Надо сказать, что сыскные не просто так взялись глубоко копать в это деле. Окрестности села Бородуличи в начале 1908 года фигурировали в деле о разбойном нападении на имение Боуфала в Краснинском уезде. А тогда далеко не всех налётчиков поймали. А раз сводка по этому делу есть в бумагах сыскного отделения, давайте и об этом преступлении напишем. Итак, 31 января 1908 года около семи часов вечера в усадьбу Станислава Боуфала, что у села Суховичи Юровской волости Краснинского уезда явилось аж 12 вооружённых грабителей. Семеро из них через незапертую кухню проникли в дом и, обезоружив попытавшегося было защищаться хозяина, собрали в столовой всех обитателей усадьбы, Станислава Боуфала с женой, их сына Александра, прислугу Агнию Нарбутову и Матрёну Зарецкую, ночного сторожа Кондратия Седненкова и работников Андрея Петкевича, Фёдора Зарецкого и Родиона Вязанкина. Добычей налётчиков стали 928 рублей наличных денег, 6100 рублей Государственной ренты, выигрышный билет 2-го внутреннего займа, несколько ружей и револьверов с боеприпасами и большое количество разной одежды. Надо сказать, что лица свои разбойники не скрывали, и даже просили потерпевших как можно лучше их запомнить, дабы впоследствии не обвинить невинных людей. Руководивший налётом интеллигентного вида мужчина в хорьковой шубе с бобровым воротником заявил Боуфалам, что целью данной экспроприации является забота о голодных. Ретировались разбойники только около 11 часов вечера, уведя из конюшни двух лучших лошадей и забрав всю имевшуюся там же сбрую. Первоначальный розыск, произведённый приставом 3-го стана Краснинского уезда особо удачным не был, но обеих лошадей удалось обнаружить в двадцати пяти верстах от Сухович. К марту месяцу пристав коллежский асессор Сергей Васильевич Волонцевич получил агентурные сведения, что некоторые из налётчиков скрываются в селе Бородуличи. В каковое и нагрянул 19 марта с солидной группой поддержки и Александром Боуфалом   в качестве свидетеля. В доме арендатора Андрея Ивановича Ремми Александром Боуфалом был опознан как участник грабежа его имения некто, назвавшийся Андреем Яковлевичем Аузиным. В доме Реммы были обнаружены часы по свидетельству Александра Боуфала украденные в ту ночь у его матери, 35 рублей 28 копеек наличных денег и 18 рублей серебряными монетами по 15 и 20 копеек, каковые были собраны в столбики и завёрнуты в бумагу. Именно так хранил часть своих сбережений Станислав Боуфал.

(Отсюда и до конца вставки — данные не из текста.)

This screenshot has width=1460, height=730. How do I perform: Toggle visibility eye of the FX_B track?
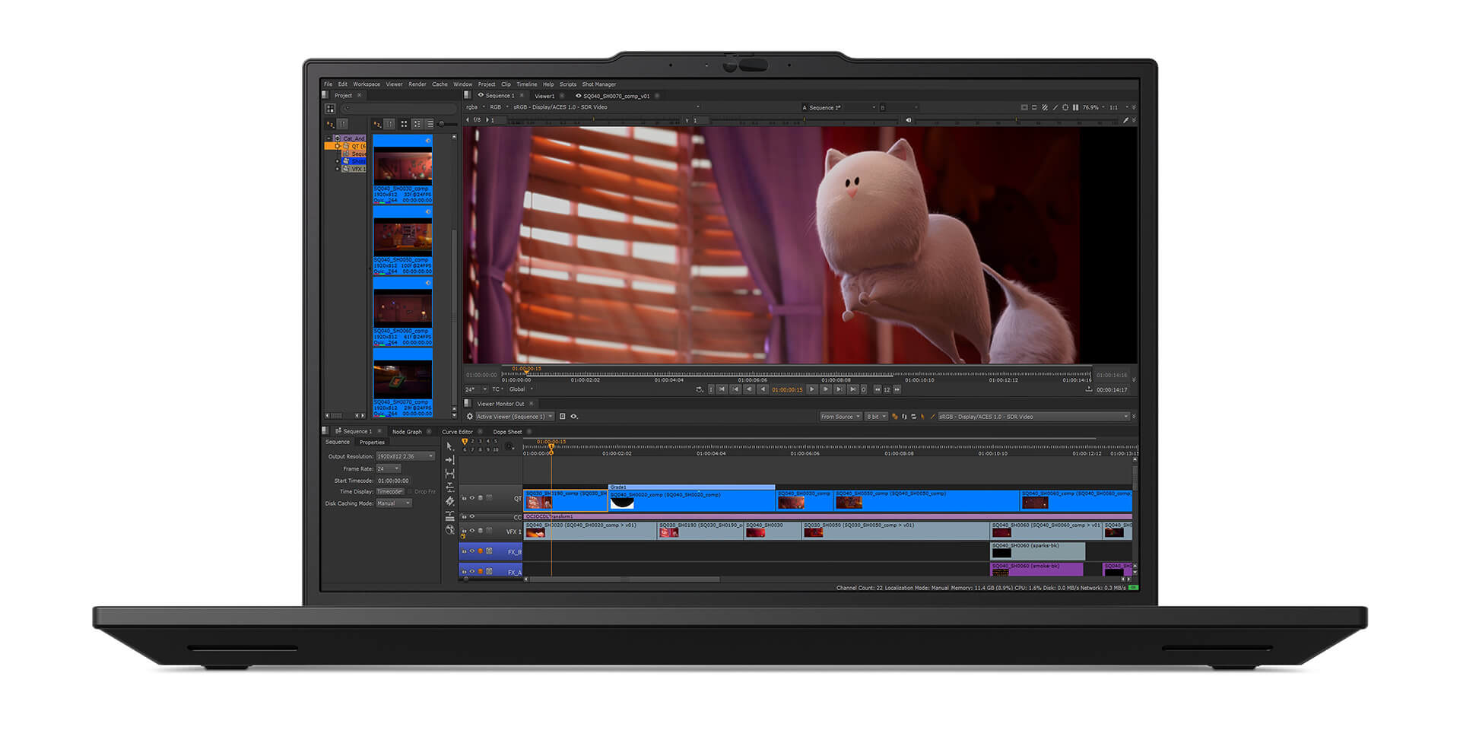coord(472,551)
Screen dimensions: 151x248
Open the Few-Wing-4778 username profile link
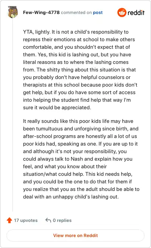(x=41, y=12)
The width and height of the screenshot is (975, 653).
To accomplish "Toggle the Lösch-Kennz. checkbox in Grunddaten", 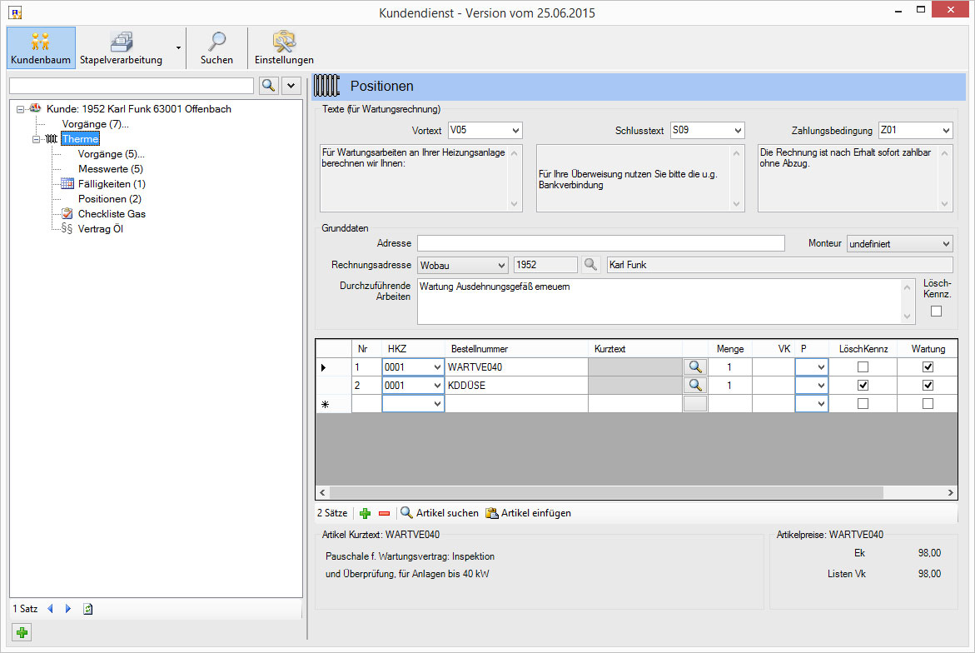I will pyautogui.click(x=936, y=312).
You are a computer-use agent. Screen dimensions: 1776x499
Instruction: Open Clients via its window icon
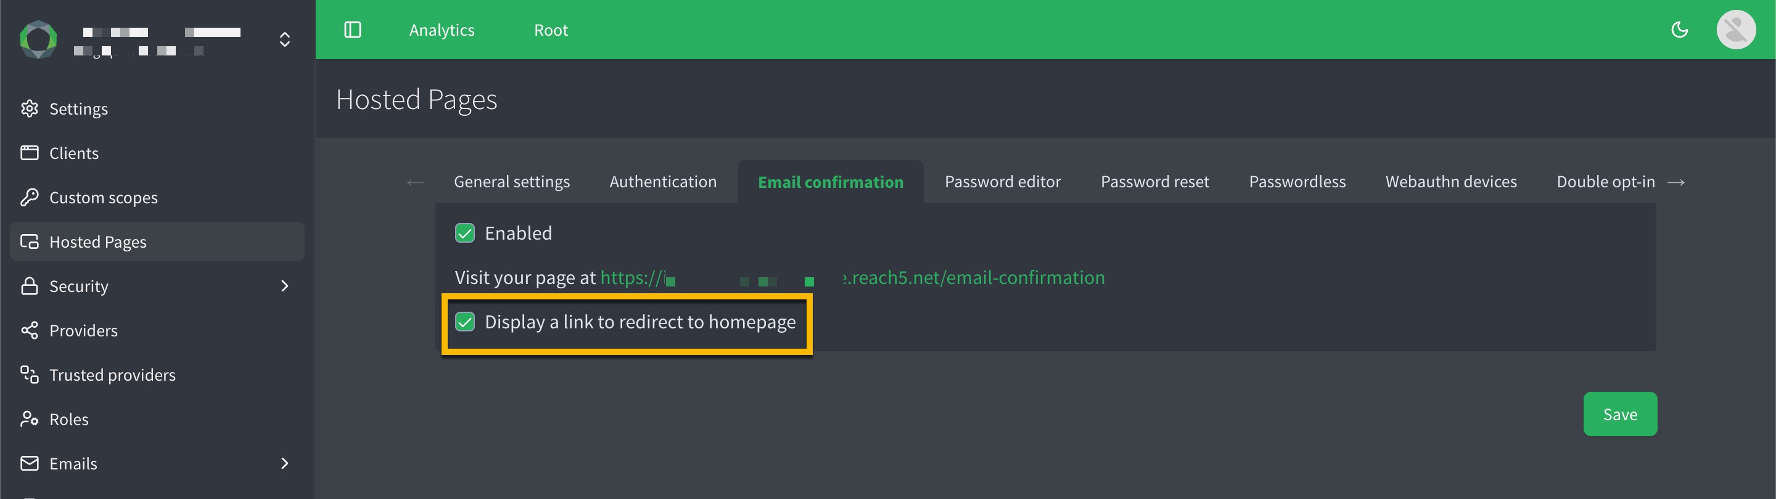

  Был допрошен и племянник Андрея Реммы Янис, который показал, что к Андрею Ивановичу в дом часто приезжали подозрительные люди, а также второй его племянник Карл Юмик. А 30 и 31 января Андрей Ремма и Карл Юмик уезжали якобы по делам в Смоленск и вернулись только поздно ночью. Арестованный Андрей Аузин отрицал свою причастность к налёту. Из тюремного замка он попытался передать записку на латышском языке Карлу Юмику, но её перехватили стражники. На следующий день Аузин признался приставу в разбое, заявив, что он крестьянин Ветальской волости Пётр Андреевич Шмидт. Часы он подарил дочери Андрея Реммы Эмме, а свою часть добычи, шубу и 300 рублей денег, спрятал в овинной яме у дома Андрея Реммы.  В овинной яме полицейские ничего, однако, не нашли. Пристав ещё раз поговорил с Янисом Реммой, каковой объяснил, что часто слышал, как дядя его Андрей посылал своих детей Ивана и Альберта в овинную яму за деньгами, а шубу они перепрятали в лесу. Андрей Ремма всё отрицал, но жена его Елена Антоновна передала приставу 150 рублей, а Иван с Альбертом указали место, где в лесу была спрятана шуба. Шубу ту Александр Боуфал опознал как украденную из их имения в ночь налёта. Карл Юмик был задержан приставом 3-го стана Краснинского уезда, но умудрился бежать из его канцелярии. Следы Карла затерялись аж до марта 1910 года, когда он был задержан агентами смоленского сыскного отделения с подложным паспортом на руках. К том времени он подозревался в сбыте фальшивых трёхрублёвых кредитных билетов в Смоленске, в чём в процессе дозания и сознался. На время следствия решением начальника сыскного отделения Карл Юмик был заключён в смоленскую тюрьму.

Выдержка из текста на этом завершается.